Another $20 million was also wrongly attributed to another project which SNC-Lavalin is refusing to identify.
MONTREAL—SNC-Lavalin says a gas project in the United Arab Emirates was used as a cover to transfer $13.5 million to unknown agents, a portion of the $56 million in questionable payments identified by the company in an internal investigation last year.
The Montreal-based based company said the amount was falsely attributed to the project even though the money went elsewhere. Another $20 million was also wrongly attributed to another project which SNC-Lavalin is refusing to identify.
“The payment in the UAE never actually happened,” said spokeswoman Leslie Quinton.
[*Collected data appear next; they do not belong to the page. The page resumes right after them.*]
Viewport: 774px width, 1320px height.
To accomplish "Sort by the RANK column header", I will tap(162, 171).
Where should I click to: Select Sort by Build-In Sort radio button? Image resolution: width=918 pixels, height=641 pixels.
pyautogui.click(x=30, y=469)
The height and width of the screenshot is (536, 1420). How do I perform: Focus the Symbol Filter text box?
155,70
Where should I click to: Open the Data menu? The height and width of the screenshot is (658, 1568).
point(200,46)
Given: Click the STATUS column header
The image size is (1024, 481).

The identity of the gas complex in Abu Dhabi surfaced after a French newspaper, L’Union de Reims, this week disclosed that French authorities were investigating the payment.
A French prosecutor launched an investigation last summer after an external auditor found “anomalies” in the accounting books of SNC-Lavalin Europe.
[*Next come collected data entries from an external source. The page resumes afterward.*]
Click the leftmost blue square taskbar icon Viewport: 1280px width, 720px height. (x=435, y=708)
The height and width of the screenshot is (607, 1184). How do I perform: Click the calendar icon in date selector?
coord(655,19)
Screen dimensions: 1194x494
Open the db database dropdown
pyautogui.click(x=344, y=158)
Last November, police raided the SNC-Lavalin Europe headquarters, then in Reims, believing the $13.5 million was a commission paid to the project in Abu Dhabi.
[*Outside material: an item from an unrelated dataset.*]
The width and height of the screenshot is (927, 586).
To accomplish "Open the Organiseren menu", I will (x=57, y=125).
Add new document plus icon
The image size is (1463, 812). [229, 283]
But the money never went there, even though the accounting code for the Abu Dhabi project suggested it had, Quinton said. SNC-Lavalin later reimbursed the amount to correct the error.
She said nobody in that European office knew anything about the payment which was approved by former executive Riadh Ben Aissa.
SNC-Lavalin has said its internal investigation found that $56 million was distributed to what it described as projects A and B. Project A totalled $33.5 million. Project B, which received $22.5 million in payments, was later identified as Montreal’s new super hospital being built by the company.
“It had nothing to do with them, it was related to the ill-begotten gains of Project A,” she said, referring to the mystery project.
The document led to the departure of several senior executives and a string of events that left the company’s reputation in tatters.
Former CEO Pierre Duhaime and Ben Aissa have been charged with fraud over allegations that $22.5 million was used to win the Montreal super-hospital contract. Ben Aissa has been jailed for more than a year in Switzerland on alleged corruption, fraud and money-laundering in North Africa.
Former hospital director Arthur Porter also faces several charges related to alleged scams in awarding a $1.3-billion Montreal hospital contract, one of Canada’s largest public works projects. He remains in a Panamanian prison and is fighting his extradition to Canada on the grounds his arrest was illegal because he has diplomatic immunity.
Porter was never formally employed as a diplomat for his native Sierra Leone, but held the role of a volunteer goodwill ambassador.
Others charged in the superhospital case are McGill University Health Centre executive Yanai Elbaz and his brother Yohann; and Jeremy Morris, the administrator of a Bahamas-based investment company.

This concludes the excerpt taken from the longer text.